The safehouse was
quiet, deceptively so. Shadows cast by wards flickered with life, seen and
unseen, twitching along walls like living fingers. Maryanne closed the diary
and set it aside, the faint glow of its wards pulsing like a heartbeat.
"We need to go to
the house," she said. "There might be clues in the old apartment we missed."
Marietta's
eyebrows knit. "You mean... right into the covenant's territory?"
Maryanne didn't
answer. She gathered their supplies. Every instinct screamed danger, but the
answers were waiting where they'd been before, in the heart of their enemy's
playground.
The streets were
empty, fog rolling over cracked asphalt as if hiding secrets in plain sight.

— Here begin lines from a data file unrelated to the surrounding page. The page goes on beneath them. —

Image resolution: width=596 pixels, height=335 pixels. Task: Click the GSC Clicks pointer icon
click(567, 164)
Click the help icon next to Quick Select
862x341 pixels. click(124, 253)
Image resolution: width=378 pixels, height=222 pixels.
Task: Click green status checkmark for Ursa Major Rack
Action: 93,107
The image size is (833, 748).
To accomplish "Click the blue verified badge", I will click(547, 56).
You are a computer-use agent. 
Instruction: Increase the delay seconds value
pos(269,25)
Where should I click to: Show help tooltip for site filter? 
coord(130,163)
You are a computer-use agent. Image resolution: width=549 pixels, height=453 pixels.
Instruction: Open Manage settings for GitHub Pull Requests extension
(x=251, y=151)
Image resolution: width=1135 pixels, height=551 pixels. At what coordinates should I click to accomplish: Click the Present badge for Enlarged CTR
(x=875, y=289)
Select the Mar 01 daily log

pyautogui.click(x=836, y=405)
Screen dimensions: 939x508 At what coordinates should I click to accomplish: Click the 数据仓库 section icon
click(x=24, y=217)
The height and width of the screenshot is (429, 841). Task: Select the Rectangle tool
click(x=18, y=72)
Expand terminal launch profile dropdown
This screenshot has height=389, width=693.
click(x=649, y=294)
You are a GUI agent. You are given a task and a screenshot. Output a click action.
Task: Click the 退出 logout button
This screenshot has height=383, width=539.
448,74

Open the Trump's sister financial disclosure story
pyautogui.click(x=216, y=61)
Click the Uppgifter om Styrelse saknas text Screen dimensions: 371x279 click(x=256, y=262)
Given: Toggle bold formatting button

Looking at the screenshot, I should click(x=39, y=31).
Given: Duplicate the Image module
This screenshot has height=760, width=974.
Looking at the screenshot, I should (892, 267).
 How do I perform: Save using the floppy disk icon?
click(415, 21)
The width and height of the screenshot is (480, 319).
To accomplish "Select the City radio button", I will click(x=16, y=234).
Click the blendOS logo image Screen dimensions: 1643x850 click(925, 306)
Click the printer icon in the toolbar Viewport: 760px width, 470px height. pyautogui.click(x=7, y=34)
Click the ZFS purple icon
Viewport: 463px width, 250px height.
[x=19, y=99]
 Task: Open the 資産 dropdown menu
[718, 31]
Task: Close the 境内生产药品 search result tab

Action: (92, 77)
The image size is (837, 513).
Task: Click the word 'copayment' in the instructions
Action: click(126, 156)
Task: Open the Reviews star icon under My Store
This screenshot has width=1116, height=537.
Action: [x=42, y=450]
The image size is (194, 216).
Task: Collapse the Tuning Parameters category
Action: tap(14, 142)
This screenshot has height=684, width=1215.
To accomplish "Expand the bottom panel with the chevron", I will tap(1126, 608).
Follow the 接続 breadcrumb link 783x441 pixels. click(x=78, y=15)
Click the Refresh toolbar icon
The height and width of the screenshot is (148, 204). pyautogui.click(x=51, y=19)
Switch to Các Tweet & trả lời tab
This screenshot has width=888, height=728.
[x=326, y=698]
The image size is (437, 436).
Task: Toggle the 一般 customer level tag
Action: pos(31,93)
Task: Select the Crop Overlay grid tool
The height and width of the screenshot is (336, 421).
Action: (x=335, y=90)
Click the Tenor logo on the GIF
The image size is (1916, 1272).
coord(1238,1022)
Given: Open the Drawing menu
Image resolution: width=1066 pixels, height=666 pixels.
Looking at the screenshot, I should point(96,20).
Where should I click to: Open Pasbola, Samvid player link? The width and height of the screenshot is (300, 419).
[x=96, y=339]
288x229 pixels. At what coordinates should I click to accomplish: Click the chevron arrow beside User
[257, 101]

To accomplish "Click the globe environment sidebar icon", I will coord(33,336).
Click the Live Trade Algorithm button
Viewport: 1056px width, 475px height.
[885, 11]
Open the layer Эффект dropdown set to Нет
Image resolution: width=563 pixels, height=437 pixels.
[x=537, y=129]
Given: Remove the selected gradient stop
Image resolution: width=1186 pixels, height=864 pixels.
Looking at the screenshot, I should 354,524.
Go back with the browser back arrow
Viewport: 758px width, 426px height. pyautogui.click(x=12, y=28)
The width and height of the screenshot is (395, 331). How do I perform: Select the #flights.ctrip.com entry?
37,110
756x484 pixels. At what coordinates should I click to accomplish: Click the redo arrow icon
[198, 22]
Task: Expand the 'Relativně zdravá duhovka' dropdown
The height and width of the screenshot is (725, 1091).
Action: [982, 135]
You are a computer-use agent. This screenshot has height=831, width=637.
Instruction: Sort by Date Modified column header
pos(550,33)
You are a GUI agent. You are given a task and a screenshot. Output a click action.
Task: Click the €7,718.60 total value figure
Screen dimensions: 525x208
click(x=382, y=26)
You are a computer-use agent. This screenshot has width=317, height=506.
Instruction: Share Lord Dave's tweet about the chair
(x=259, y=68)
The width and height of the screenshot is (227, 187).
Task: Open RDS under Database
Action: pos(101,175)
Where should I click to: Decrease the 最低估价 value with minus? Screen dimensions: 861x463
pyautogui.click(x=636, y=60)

When they reached the old house, Maryanne led the way inside. Shadows cast by
wards flickered again, stretching along the walls like grasping fingers, alive
with whispers of things just beyond perception.
Inside, the diary
lay open on the table. Before Maryanne could start, a soft, polite knock echoed
through the room.
"Maryanne," a
calm voice drifted through the door. "I know you're in there. I come in peace.
Relatively speaking."
Anne Faith
grabbed a poker from the fireplace. "How did he find us?"
Dan's eyes
glinted at the door. "The Crowned-Deep. I can track anyone touched by the
covenant's power."
Maryanne moved to
the door, bone blade ready. Through the peephole, Dan stood casually, hands
empty. He looked... almost normal. Almost human. A flicker of appreciation
lingered in his gaze as it settled on Maryanne.
She opened the
door but kept the threshold between them. "What do you want?"
Dan's smile
seemed genuine. "To talk about tomorrow night. About choices that still
remain."
"May I come in?
The wards won't let me pass uninvited, and it's cold out here."
"Mom, don't—"
Marietta began, but Maryanne stepped aside, scratching a line through a ward.
"Five minutes."
He stepped
inside, movements graceful, human. His predatory edge was gone—or at least
masked. Maryanne didn't raise her weapon immediately. Something about him drew
the eye, even if the mind screamed caution.
Dan nodded
politely to each of them, gaze lingering on Maryanne, as he eased inside.
As soon as he
crossed the threshold, the temperature in the room plummeted. Maryanne stepped
between Dan and her daughters, hand moving to the silver pendant around her
neck. "Enough games. Say what you came to say."
Dan moved to the
table, fingers hovering over the warded pages of the diary. "Tomorrow night,
the covenant completes the second of seven rituals. Each one weakens the
barriers between worlds." His eyes locked on Maryanne. "You could stop it. You
have the bloodline, the power, the knowledge. But the cost..."
"Always a cost,"
Maryanne said quietly.
"Yes." Dan
stepped closer, close enough for Maryanne to see flecks of gold in his blue
eyes, to smell cologne on his skin. "The question is whether you're willing to
pay it."
Despite herself,
she felt drawn to him—not romantically, but with the fascination of staring
into her past.
"The Crowned-Deep
is vast beyond reach," Dan said softly. "Its evil will twist you into something
you can't believe. But here's the secret—we're already twisted. All of us. The
only choice is whether we twist toward darkness or find our own shape in the shadows."
Dan straightened
his coat, preparing to leave. "The old church at Sorrow Creek. Midnight
tomorrow. Come if you dare. Come if you want to save yourselves..." Anne
Faith's eyes narrowed immediately. "You sounded like a loser before. Now you're
all nice just because our mom's here?"
Dan's composed
mask cracked. A flicker of mania passed in his eyes.
Marietta snorted,
laughing jokingly, "The skeletons in your closet... And you're proud, that's
sick stuff."
Dan's face went
still. Then he laughed—sharp, manic. "Remember," he said, voice dropping
darkly, "swine have to eat."
Dan adjusts
himself; his predatory instinct nearly takes over. Almost like he's been
starved for centuries, waiting for his moment to strike.
"If skin peels,
does god hear it?"
He paused,
looking back at Maryanne. "You feel it, don't you? The pull between us. It's
not attraction—it's recognition. We're both monsters who chose to be something
else. The difference is, I stopped pretending I could be good."
Maryanne's
family's eyes lingered on him as he slipped away like a sly devil.
Then he was gone,
leaving only the scent of deep water and the echo of drowned songs.